Objective 1: In the records, starting at the line that contains "Where should I" and ending at the line that contains "pyautogui.click(x=653, y=503)", replace "Instruction" with "Command" and write those lines out again with nothing else changed. Leave the pictures out of your answer.
— START OF Page extract —
Canadian Mining Journal

Feature

Timmins on the upbeat

The lights in Timmins may not shine as brightly as in Los Angeles or New York. However, they are twinkling now through a sense of renewed optimism.The first mine in the area (the Dome mine) was discov...


The lights in Timmins may not shine as brightly as in Los Angeles or New York. However, they are twinkling now through a sense of renewed optimism.

The first mine in the area (the Dome mine) was discovered in 1909. Since then, nearly 50 other mines have followed in and around Timmins. Today the two largest mining operations in the city are Falconbridge Ltd.’s Kidd mine and metallurgical divisions and Placer Dome Inc.’s, Dome mine. Kidd mines copper, zinc and silver, while the Dome produces gold.

The Kidd Creek mine went into production in 1966. The metallurgical division began with a concentrator in 1966, expanded in 1972 to include a zinc plant, and again in 1976 when the smelter and refinery started operating. Until recently, it appeared that the Kidd mine was only a few years away from closing, with its large and rich orebody depleted. However, based on a feasibility study, Falconbridge announced in July 2000 that they would be moving ahead with the development of Mine D (Deep), which extends the mining operations from 2,100 metres to 3,100 metres below surface, making Kidd the deepest base metal mine in the world.

The $640-million investment will be beneficial to both the company and the community, keeping the mine active for at least the next 15 to 20 years. Hundreds of jobs that were on the verge of being lost have been salvaged, with the guarantee of creating more jobs through the construction phases of Mine D.

The Resident Geologist for Timmins, Brian Atkinson, attributed the continued exploration and development of Kidd to tax cuts that encourage companies like Falconbridge to reinvest in deeper exploration from existing mines, and in the staking of new claims. Atkinson said, “Mining continues to be a major employer. Falconbridge alone provides jobs for over 1,600 people. We know that the history of Timmins is mining, and we hope that continues.”

Atkinson also discussed the Kam-Kotia mine clean-up in Timmins, and how crucial it has become under the Abandoned Mines Program. Studies are currently being undertaken, and Atkinson said that over the next two years, $9 million will be allocated to the clean-up of the Kam-Kotia site.

Growing the Local Economy

Just as markets are evolving throughout North America, Timmins has begun diversifying its local economy. Mining will continue to be a major employer in Timmins, but new enterprises have the people of this unique northern city excited about future prospects.
— END OF Page extract —
Objective 2:
Answer these questions on the Timmins mining article:
(a) In what year was the Dome mine discovered?
(b) How large is the investment in Mine D?
(c) How many people does Falconbridge employ, according to Brian Atkinson?
— START OF Entries shown —
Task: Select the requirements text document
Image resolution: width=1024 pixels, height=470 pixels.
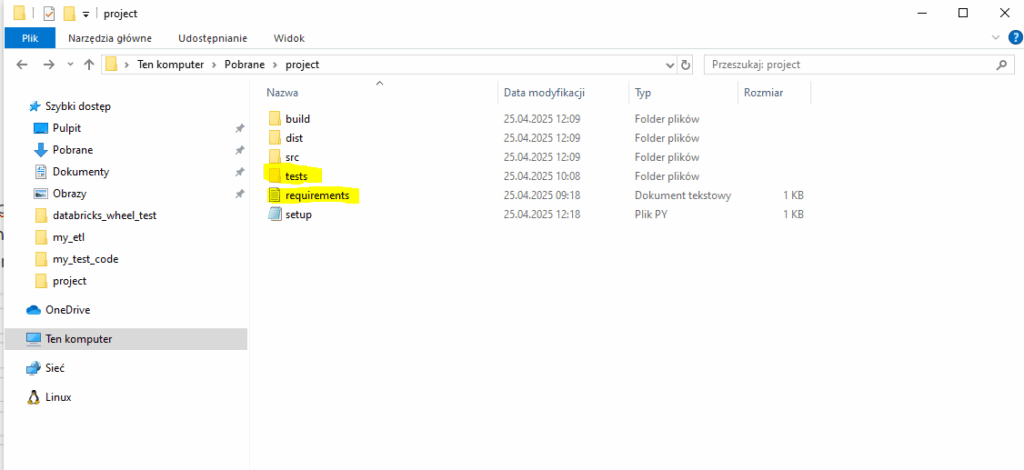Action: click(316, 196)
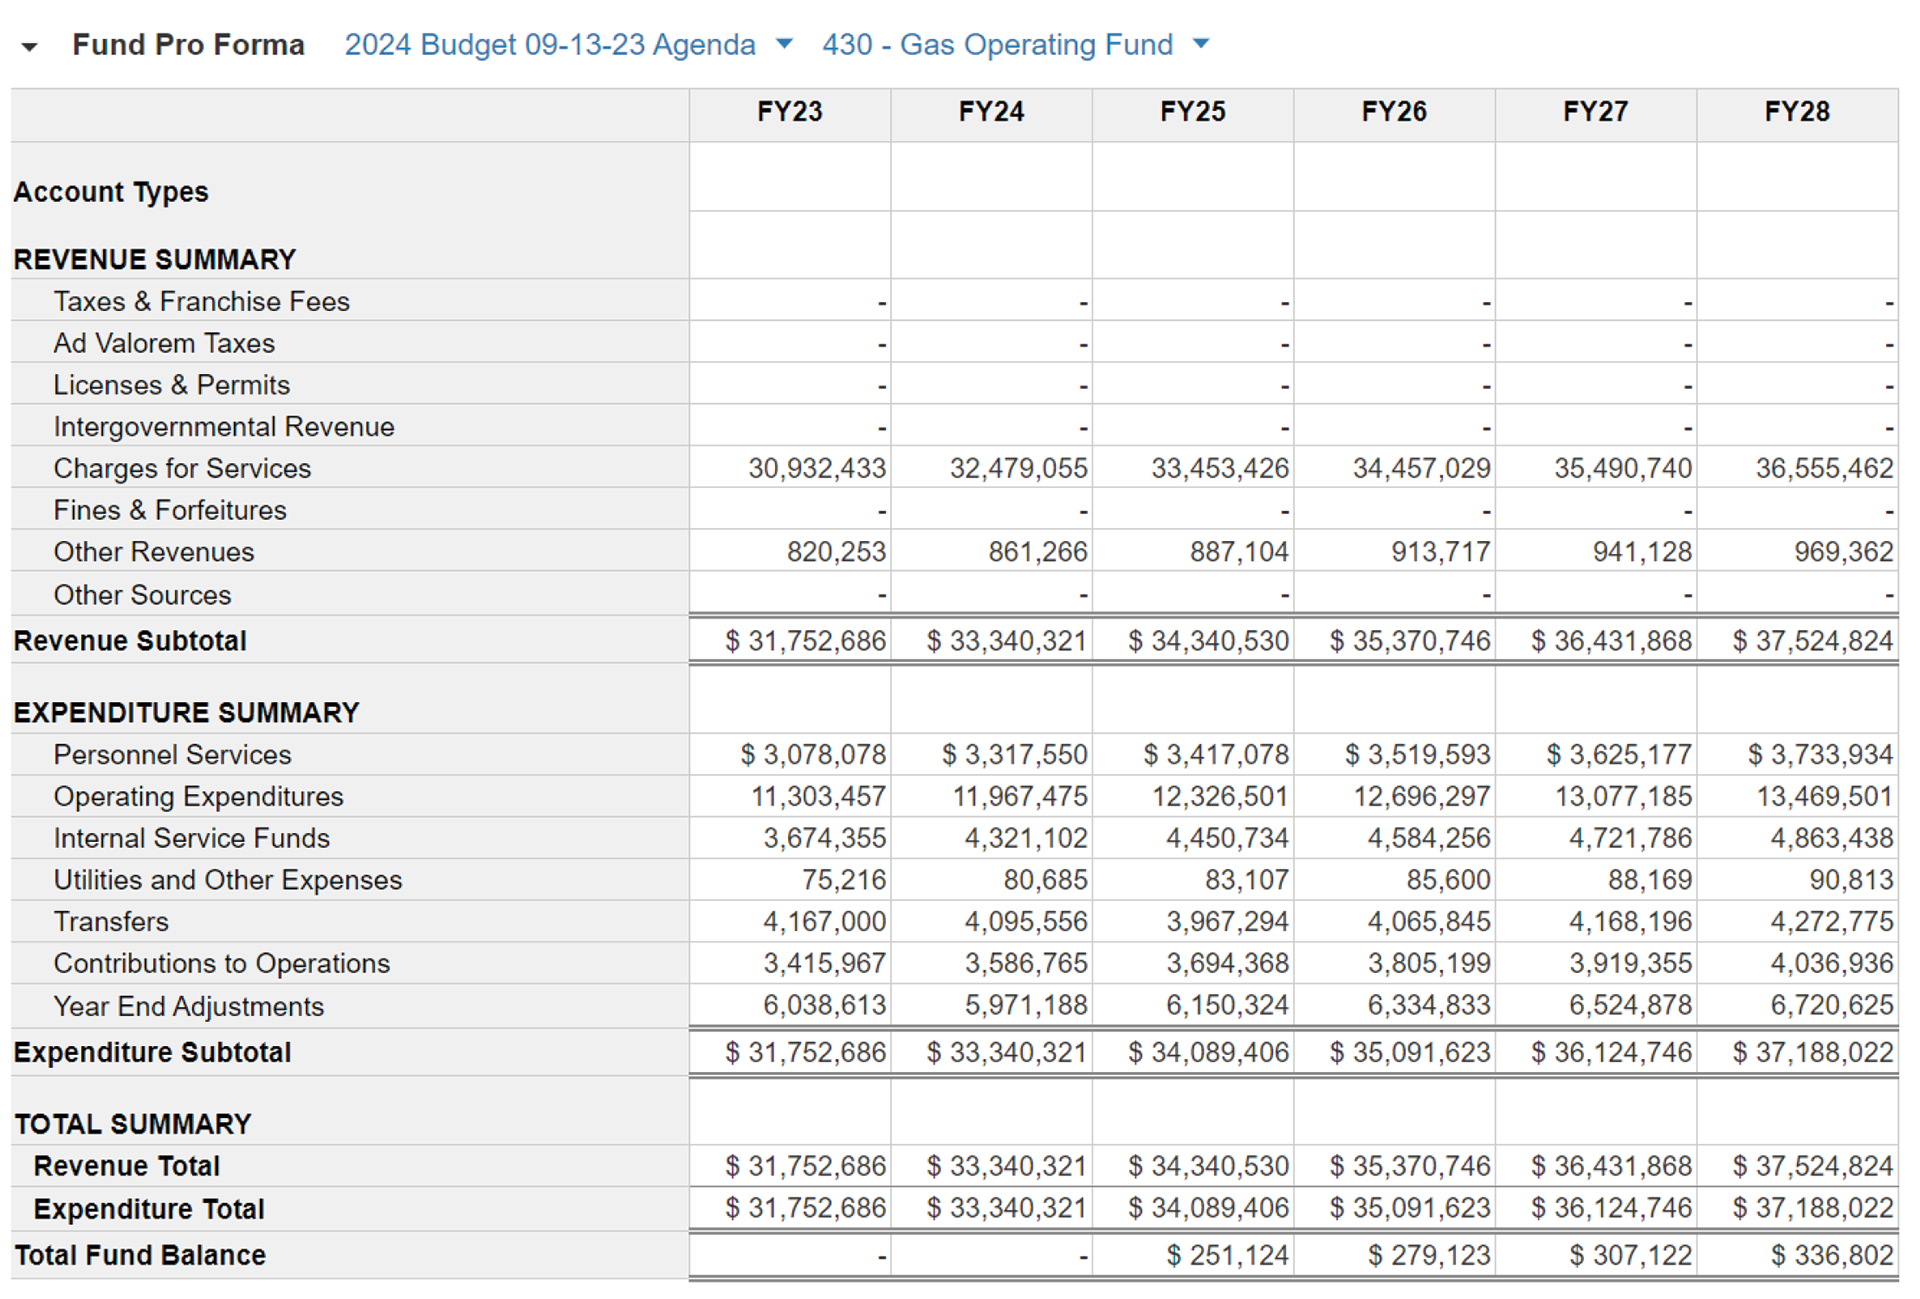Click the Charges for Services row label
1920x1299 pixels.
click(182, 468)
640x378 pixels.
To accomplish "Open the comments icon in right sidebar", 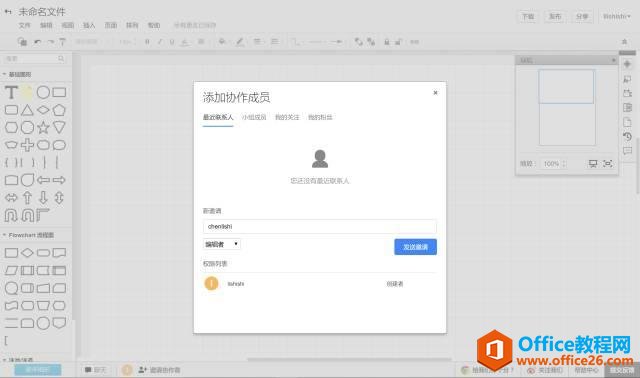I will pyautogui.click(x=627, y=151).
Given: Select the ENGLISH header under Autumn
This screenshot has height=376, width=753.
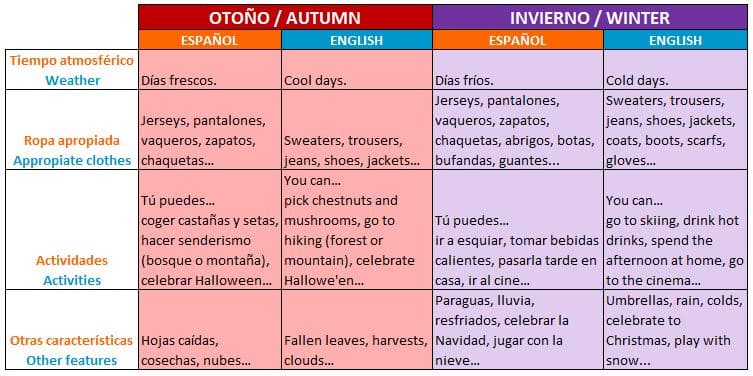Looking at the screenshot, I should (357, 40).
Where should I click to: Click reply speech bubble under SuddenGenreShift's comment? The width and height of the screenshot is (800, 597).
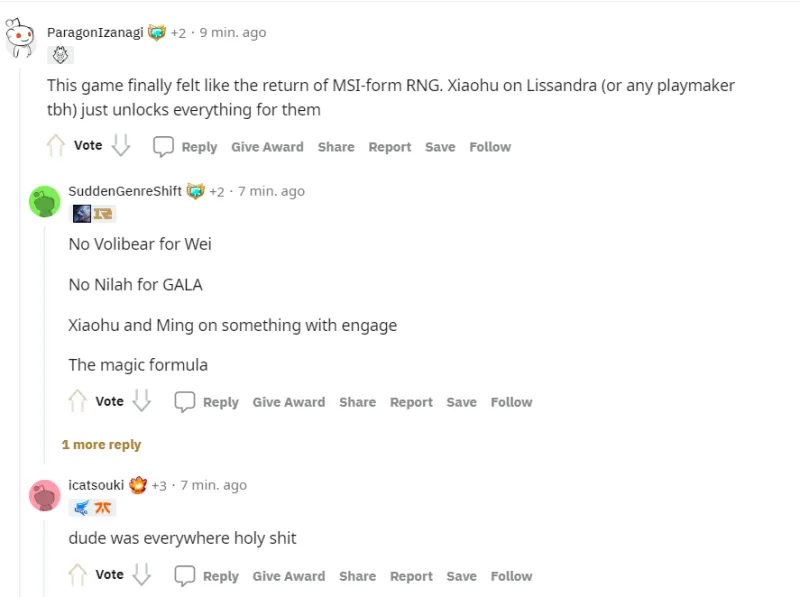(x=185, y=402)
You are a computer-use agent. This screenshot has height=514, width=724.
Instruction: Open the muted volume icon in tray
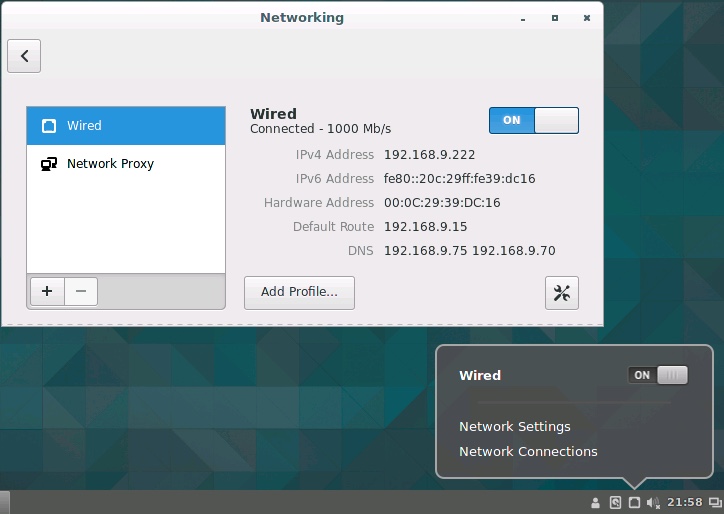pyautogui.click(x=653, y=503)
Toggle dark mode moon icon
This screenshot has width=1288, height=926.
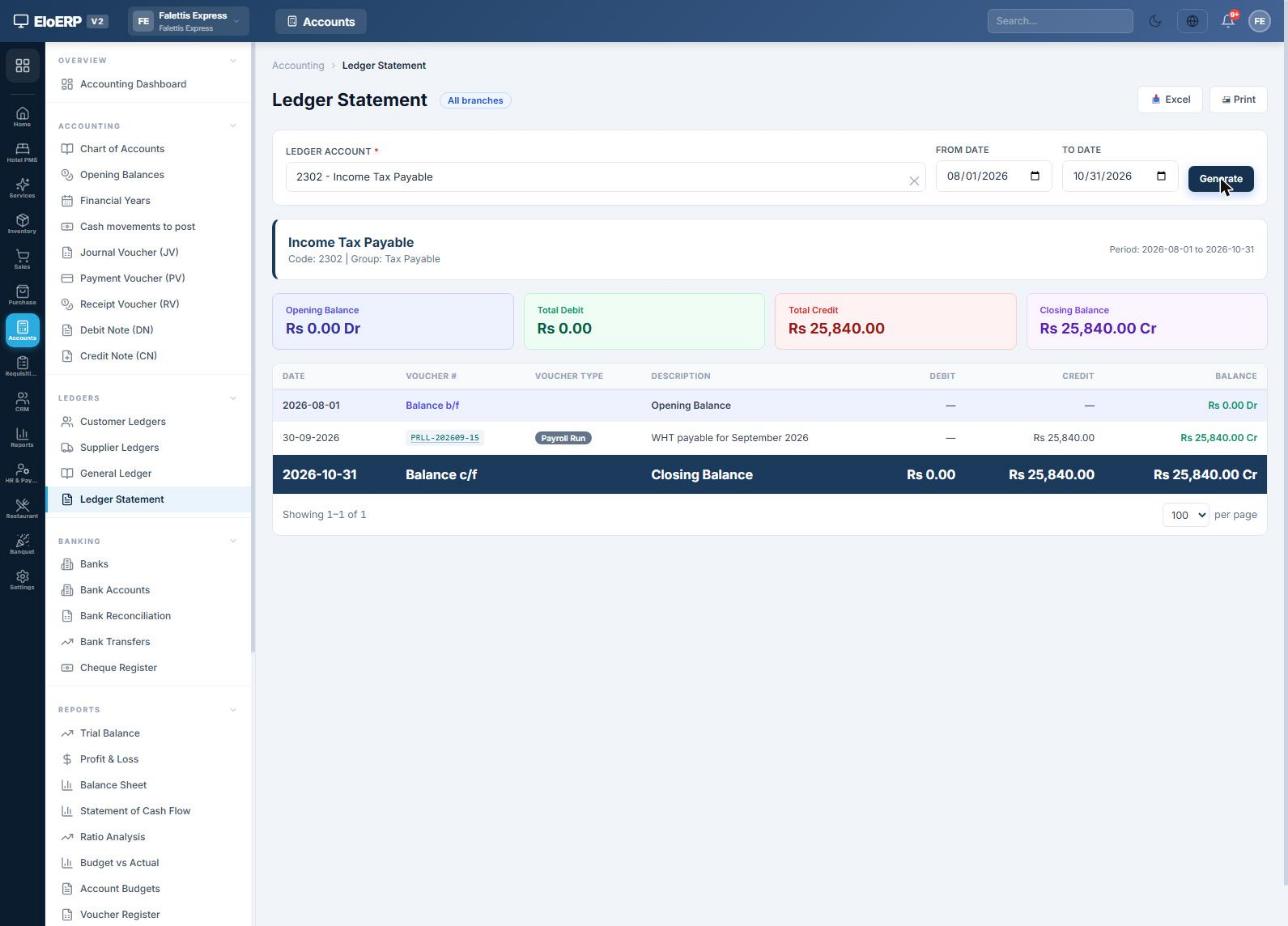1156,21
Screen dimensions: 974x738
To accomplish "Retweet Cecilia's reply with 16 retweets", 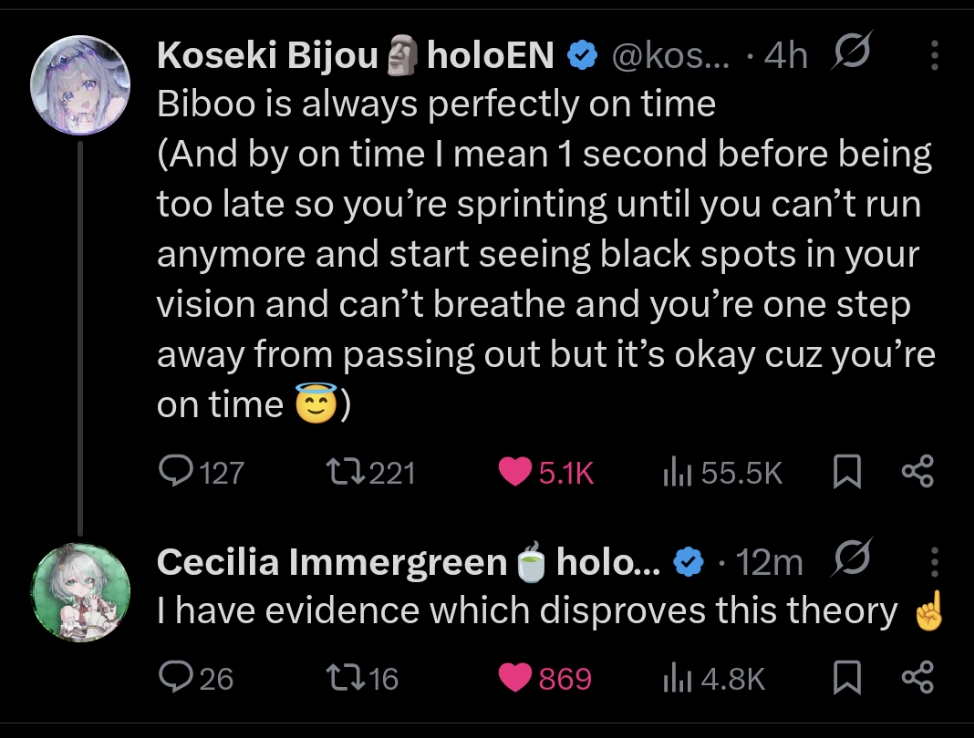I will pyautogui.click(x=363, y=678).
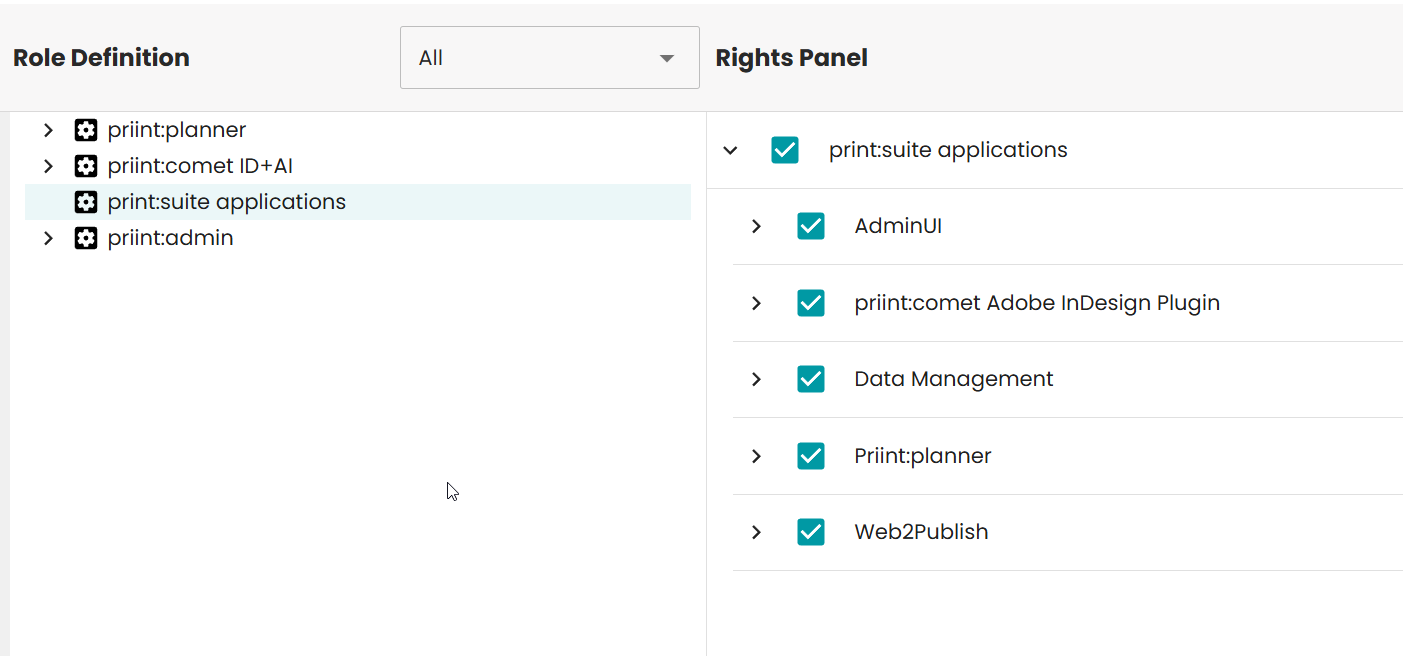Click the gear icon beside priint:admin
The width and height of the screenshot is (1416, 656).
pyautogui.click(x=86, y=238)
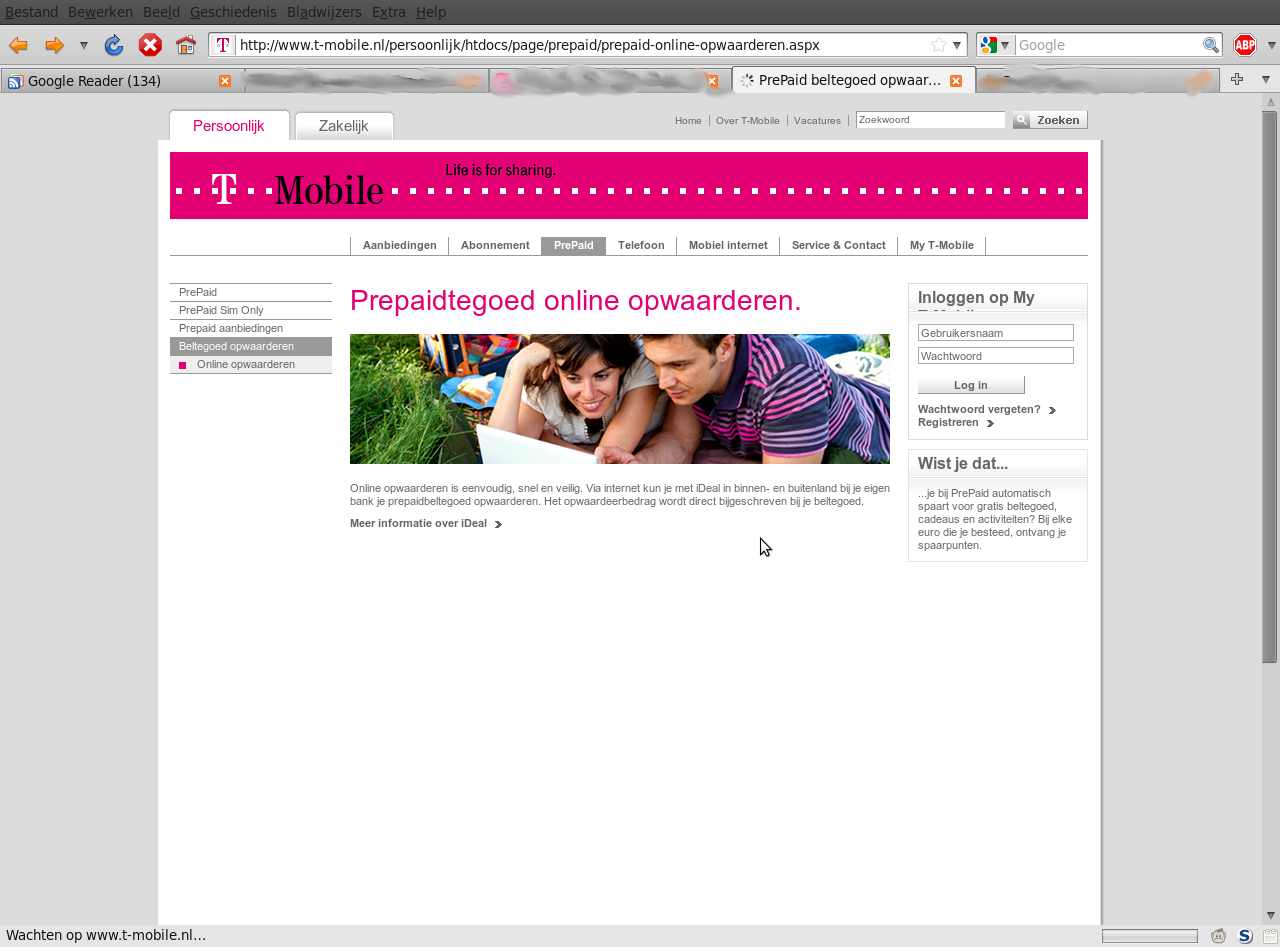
— END OF Entries shown —
Correct result 1:
Where should I click to: Click reply speech bubble under SuddenGenreShift's comment? The width and height of the screenshot is (800, 597).
(x=185, y=402)
You are a computer-use agent. This screenshot has height=514, width=724.
Command: Open the muted volume icon in tray
pyautogui.click(x=653, y=503)

Correct result 2:
(a) 1909
(b) $640 million
(c) Over 1,600 people